1762. Monday, January 4.--After preaching to a large congregation at Wrestlingworth, we rode on to Harston. I never preached a whole sermon by moonlight before. However, it was a solemn season; a season of holy mourning to some; to others, of joy unspeakable.

Monday, March 29.--I preached about twelve in the new room at Chepstow. One of the congregation was a neighboring clergyman, who had lived in the same staircase with me at Christ Church and was then far more serious than I. Blessed be God, who has looked upon me at last! Now let me redeem the timel

In the afternoon we had such a storm of hail as I scarcely ever saw in my life. The roads likewise were so extremely bad that we did not reach Hereford till past eight.
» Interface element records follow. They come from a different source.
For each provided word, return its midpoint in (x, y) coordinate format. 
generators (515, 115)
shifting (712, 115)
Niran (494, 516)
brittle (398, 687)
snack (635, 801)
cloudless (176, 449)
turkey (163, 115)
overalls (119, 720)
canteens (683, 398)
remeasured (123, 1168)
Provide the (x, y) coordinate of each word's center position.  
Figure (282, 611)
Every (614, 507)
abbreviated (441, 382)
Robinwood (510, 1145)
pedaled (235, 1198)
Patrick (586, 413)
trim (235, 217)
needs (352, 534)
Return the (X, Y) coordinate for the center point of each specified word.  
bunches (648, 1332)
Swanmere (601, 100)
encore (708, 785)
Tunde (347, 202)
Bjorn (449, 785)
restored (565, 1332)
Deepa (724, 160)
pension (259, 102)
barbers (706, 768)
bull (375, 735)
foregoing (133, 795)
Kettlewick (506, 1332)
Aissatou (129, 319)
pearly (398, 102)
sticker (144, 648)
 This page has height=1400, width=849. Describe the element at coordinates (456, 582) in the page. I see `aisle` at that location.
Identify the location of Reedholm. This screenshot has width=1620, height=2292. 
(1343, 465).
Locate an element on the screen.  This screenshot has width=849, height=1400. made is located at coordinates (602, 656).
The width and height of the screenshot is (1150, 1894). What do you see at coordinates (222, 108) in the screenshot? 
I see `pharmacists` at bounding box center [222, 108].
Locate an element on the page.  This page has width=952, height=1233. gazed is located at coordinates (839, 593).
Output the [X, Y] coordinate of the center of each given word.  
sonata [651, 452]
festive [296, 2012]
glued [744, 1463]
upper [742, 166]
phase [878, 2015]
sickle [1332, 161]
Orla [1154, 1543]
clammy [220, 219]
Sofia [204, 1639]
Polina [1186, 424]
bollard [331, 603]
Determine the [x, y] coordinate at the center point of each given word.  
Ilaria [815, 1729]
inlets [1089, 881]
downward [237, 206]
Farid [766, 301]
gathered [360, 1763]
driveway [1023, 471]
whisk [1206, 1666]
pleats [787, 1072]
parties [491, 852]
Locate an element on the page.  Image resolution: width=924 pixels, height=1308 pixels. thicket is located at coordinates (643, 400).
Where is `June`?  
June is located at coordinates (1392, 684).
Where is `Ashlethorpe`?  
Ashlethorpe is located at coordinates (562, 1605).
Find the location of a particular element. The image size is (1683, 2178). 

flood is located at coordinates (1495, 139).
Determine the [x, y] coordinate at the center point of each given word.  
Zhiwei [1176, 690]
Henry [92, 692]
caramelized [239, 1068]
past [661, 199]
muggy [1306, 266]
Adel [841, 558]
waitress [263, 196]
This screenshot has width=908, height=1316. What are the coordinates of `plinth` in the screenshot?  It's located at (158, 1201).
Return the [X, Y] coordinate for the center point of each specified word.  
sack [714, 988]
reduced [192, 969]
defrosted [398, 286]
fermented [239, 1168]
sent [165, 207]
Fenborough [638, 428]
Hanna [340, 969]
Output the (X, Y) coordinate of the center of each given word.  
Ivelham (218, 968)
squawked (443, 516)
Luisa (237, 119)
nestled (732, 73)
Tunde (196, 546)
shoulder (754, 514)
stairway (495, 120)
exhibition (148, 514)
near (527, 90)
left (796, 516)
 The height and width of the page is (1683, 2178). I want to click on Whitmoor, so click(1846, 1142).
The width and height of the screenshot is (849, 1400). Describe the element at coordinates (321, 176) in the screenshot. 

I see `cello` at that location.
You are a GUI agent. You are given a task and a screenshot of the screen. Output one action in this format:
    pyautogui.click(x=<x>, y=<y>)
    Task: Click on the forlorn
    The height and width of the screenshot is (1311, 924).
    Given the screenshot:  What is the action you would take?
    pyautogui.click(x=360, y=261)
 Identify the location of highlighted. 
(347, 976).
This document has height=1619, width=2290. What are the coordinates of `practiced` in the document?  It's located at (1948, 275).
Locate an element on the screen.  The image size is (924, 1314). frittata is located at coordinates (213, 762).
Having been well battered both by hail, rain, and wind, I got to bed as soon as I could, but was wakened many times by the clattering of the curtains. In the morning I found the casement wide open; but I was never the worse. I took horse at six, with William Crane and Francis Walker. The wind was piercing cold, and we had many showers of snow and rain; but the worst was, part of the road was scarcely passable; so that at Church Stretton, one of our horses lay down and would go no farther. However, William Crane and I pushed on, and before seven reached Shrewsbury.

A large company quickly gathered together. Many of them were wild enough, but the far greater part were calm and attentive and came again at five in the morning.